* [Work to complete]:
Images appear in the records below; leave them out and repeat everything else exactly.

Exercise inputs Start Marker

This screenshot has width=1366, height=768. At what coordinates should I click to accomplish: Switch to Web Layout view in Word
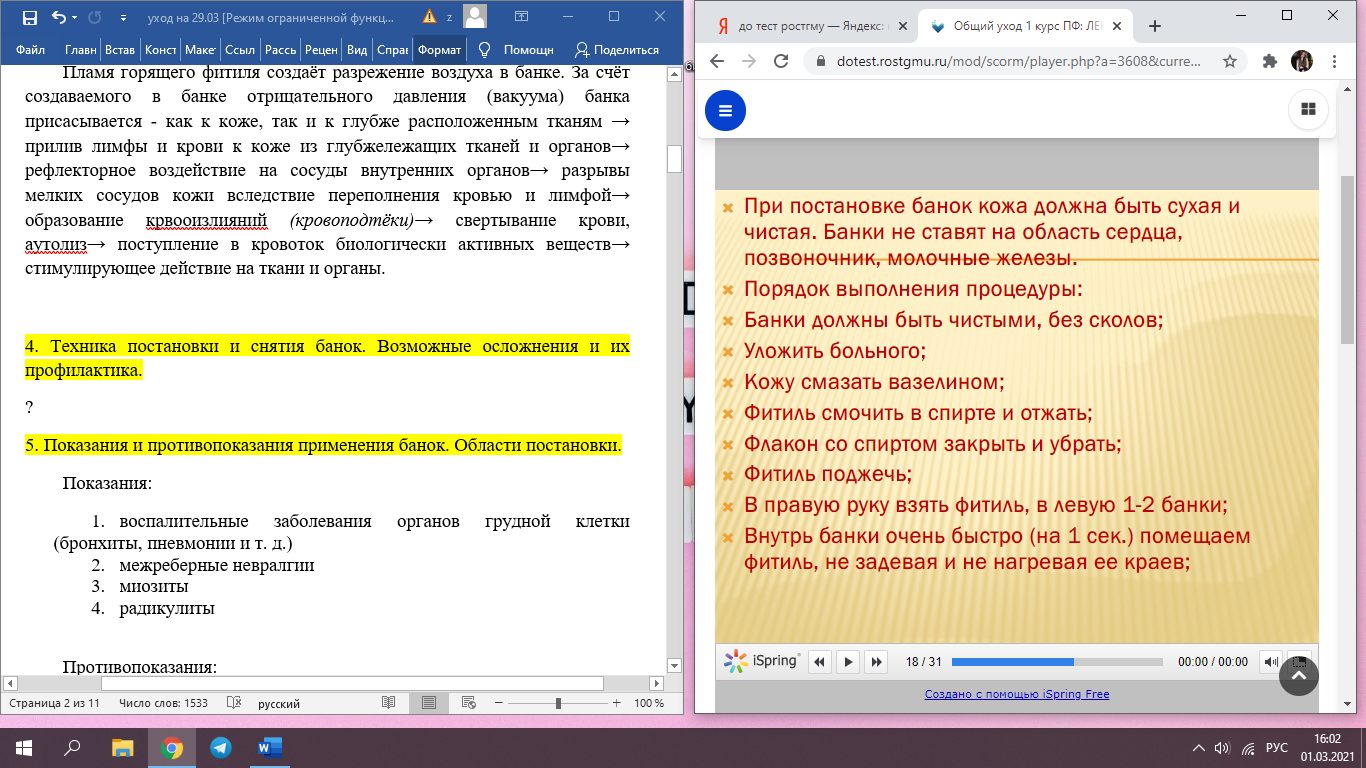point(469,703)
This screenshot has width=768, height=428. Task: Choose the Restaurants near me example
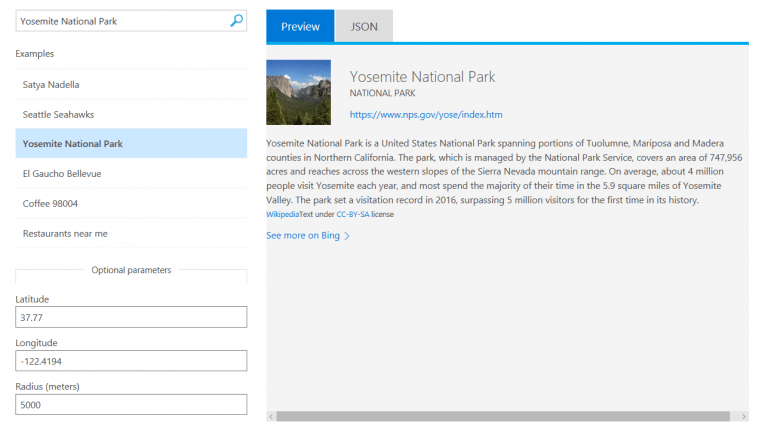click(x=64, y=233)
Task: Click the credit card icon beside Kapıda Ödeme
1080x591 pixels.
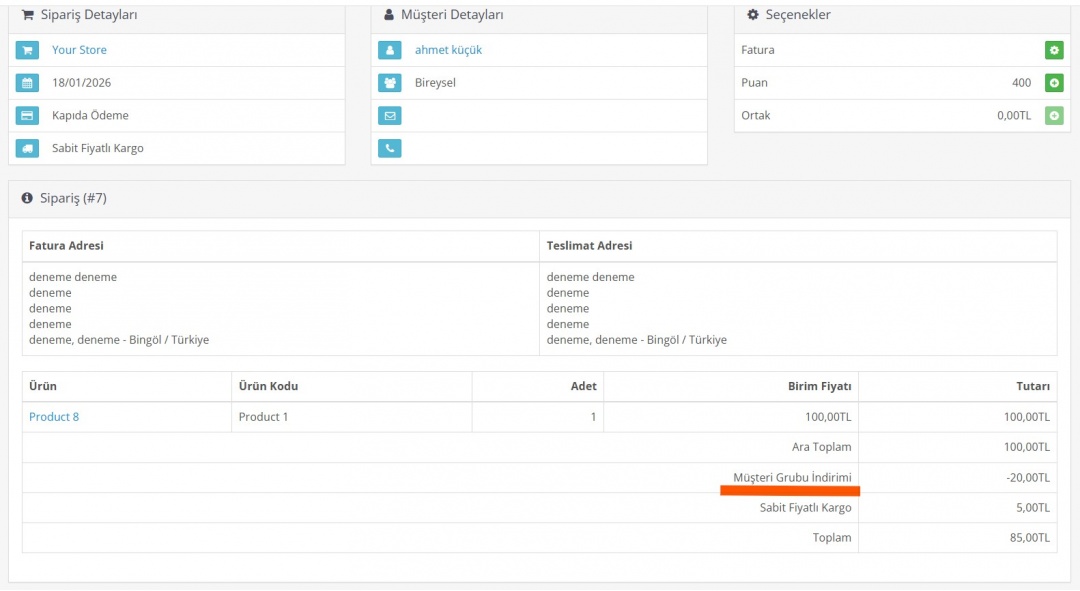Action: (x=27, y=116)
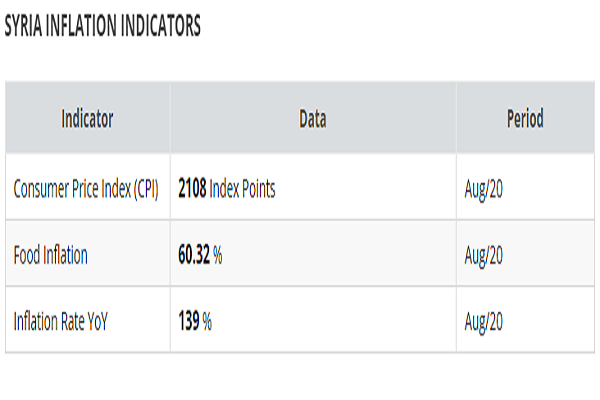Click Aug/20 in the Consumer Price Index row

coord(484,188)
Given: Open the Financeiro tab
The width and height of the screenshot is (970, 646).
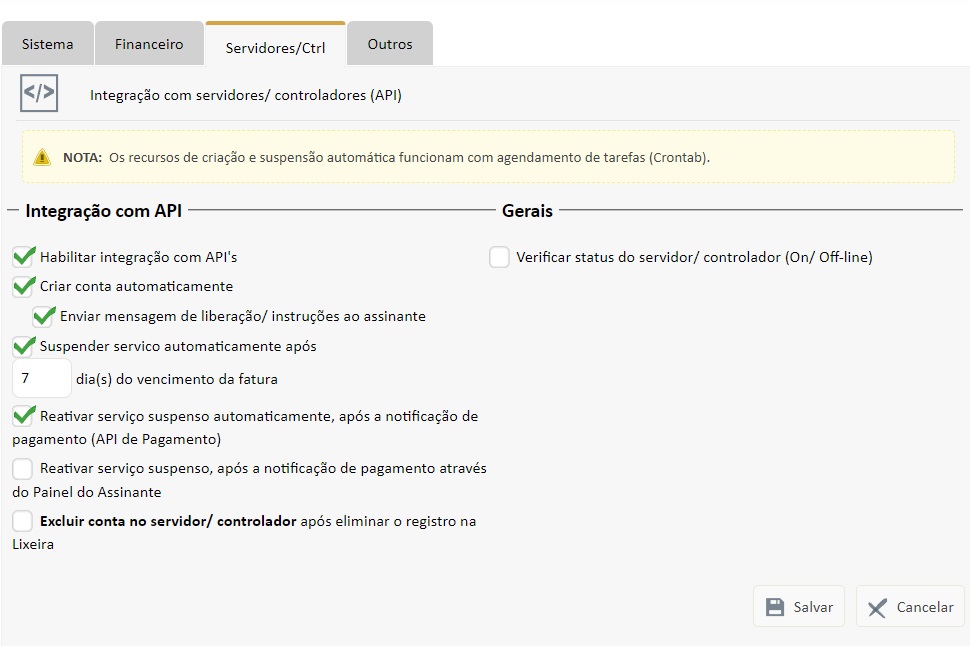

Exercise inputs End Marker

* [Task result]:
This screenshot has width=1366, height=768. At what coordinates should I click to accomplish: Switch to Web Layout view in Word
point(469,703)
This screenshot has width=768, height=428. Task: Choose the Restaurants near me example
click(x=64, y=233)
Task: Click the credit card icon beside Kapıda Ödeme
1080x591 pixels.
Action: (x=27, y=116)
Click Aug/20 in the Consumer Price Index row

coord(484,188)
Given: Open the Financeiro tab
The width and height of the screenshot is (970, 646).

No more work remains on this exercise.